FEDEX is NOT going away. How they do business with contractors is changing. Their business plan is changing to fit THEIR needs. Ours has to change to fit OUR needs. Everyone else needs to make sure that, no matter what carrier you are with, that YOUR business plan meets the needs of your OWN business. If not, make other plans.
We have see our rate per mile fall throughout the year. Gross numbers are similar to last year but it is all in FSC.
Is the load offer a mistake? It would NOT surprise me if it is valid. We had a TVAL offer, not all that long ago, that came across at $.85 per mile. It was hard to turn it down, we were laughing SO HARD we could not operate the Clink!
Now, that TVAL load had a TON of DH on it which drove the pay down. However, had we been sitting there and got the offer we would have turned it down anyway. We don't run TVAL for what that load payed.
Joe once again I will ask break down the .85 cents a mile?
Was it all miles to pay?
How did the actual load pay?
How many dead head from delivery to layover miles were there?
How any miles from layover to pickup were there?
I agree the load would be horrible but in reality are the loaded miles only paying .85?
What was your penalty for turning down that load?
Has anyone ever thought that FedEx is not a freight company?
That is twice now....make your point will ya....for goodness sake....
I don't have to, everyone is doing for me.
Read the responses ...
Well FDXCC is not exactly going under. They are being sold though. I bought 'em yesterday, lock, stock and barrell. $37.87 More later...I've got some contractor's to straighten right now...not a lot of time to chit chat
I don't understand, Greg. Please explain. I am more lost than normal, it's the heat here. My pea brain is fried.
I was wondering who outbid me. I didn't think $40 would be too high.
We have see our rate per mile fall throughout the year.

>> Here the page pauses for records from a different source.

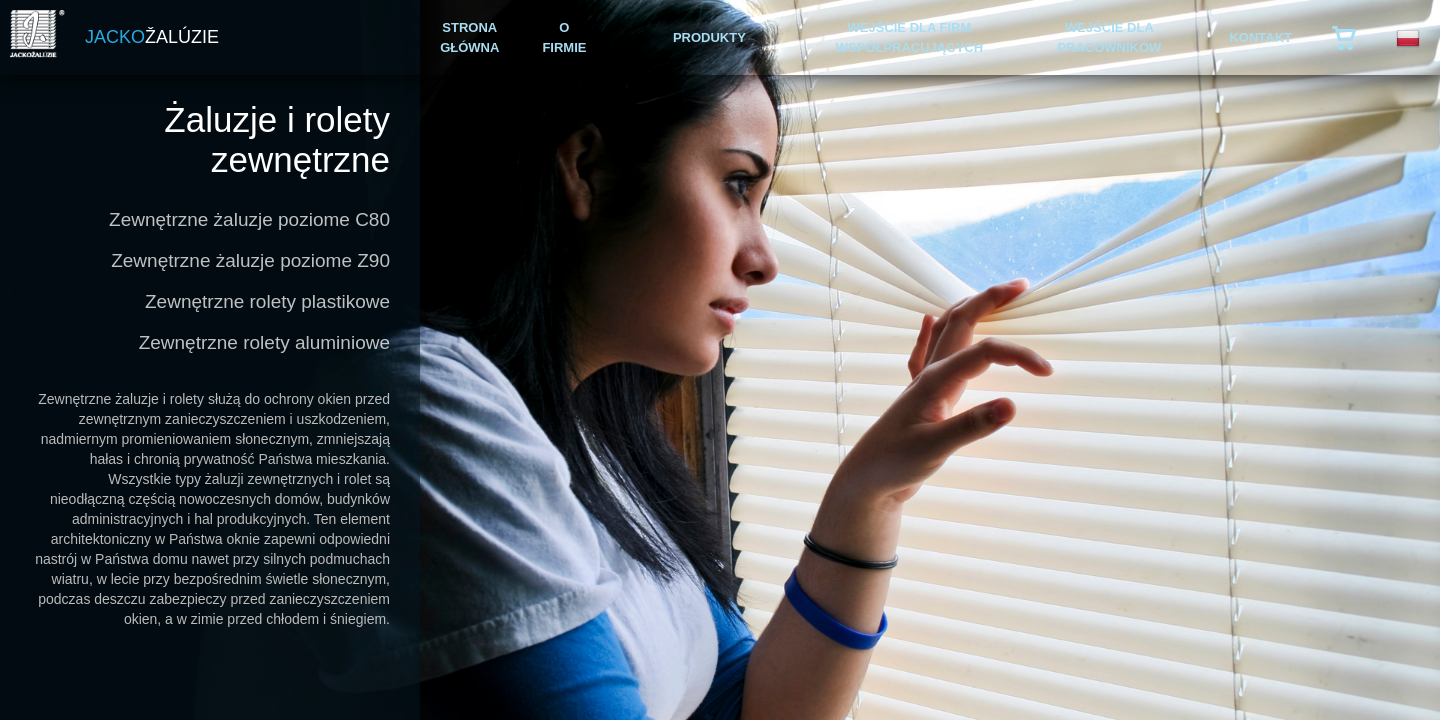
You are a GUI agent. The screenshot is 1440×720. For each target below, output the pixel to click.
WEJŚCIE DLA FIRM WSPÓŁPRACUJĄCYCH (909, 37)
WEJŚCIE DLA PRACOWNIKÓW (1109, 37)
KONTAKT (1260, 37)
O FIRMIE (564, 37)
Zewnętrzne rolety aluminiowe (264, 342)
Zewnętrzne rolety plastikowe (267, 301)
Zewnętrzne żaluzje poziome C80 (249, 219)
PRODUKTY (709, 37)
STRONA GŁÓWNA (469, 37)
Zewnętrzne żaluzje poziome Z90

Gross numbers are similar to last year but it is all in FSC.
Fried?
Well I think you need to understand that they make their main money off of packages and parcels - not freight.
So if the idea that the package services need to be competitive and run a specific way, they apply that idea to the other parts of the company.
Fried?
Well I think you need to understand that they make their main money off of packages and parcels - not freight.
So if the idea that the package services need to be competitive and run a specific way, they apply that idea to the other parts of the company.
Are you saying that the Fed uses freight not as a revenue source but as a means to provide their packages & parcels more avenues to be delivered, aka more capabilities and freight is run at a break even to increase the more profitable package capabilities?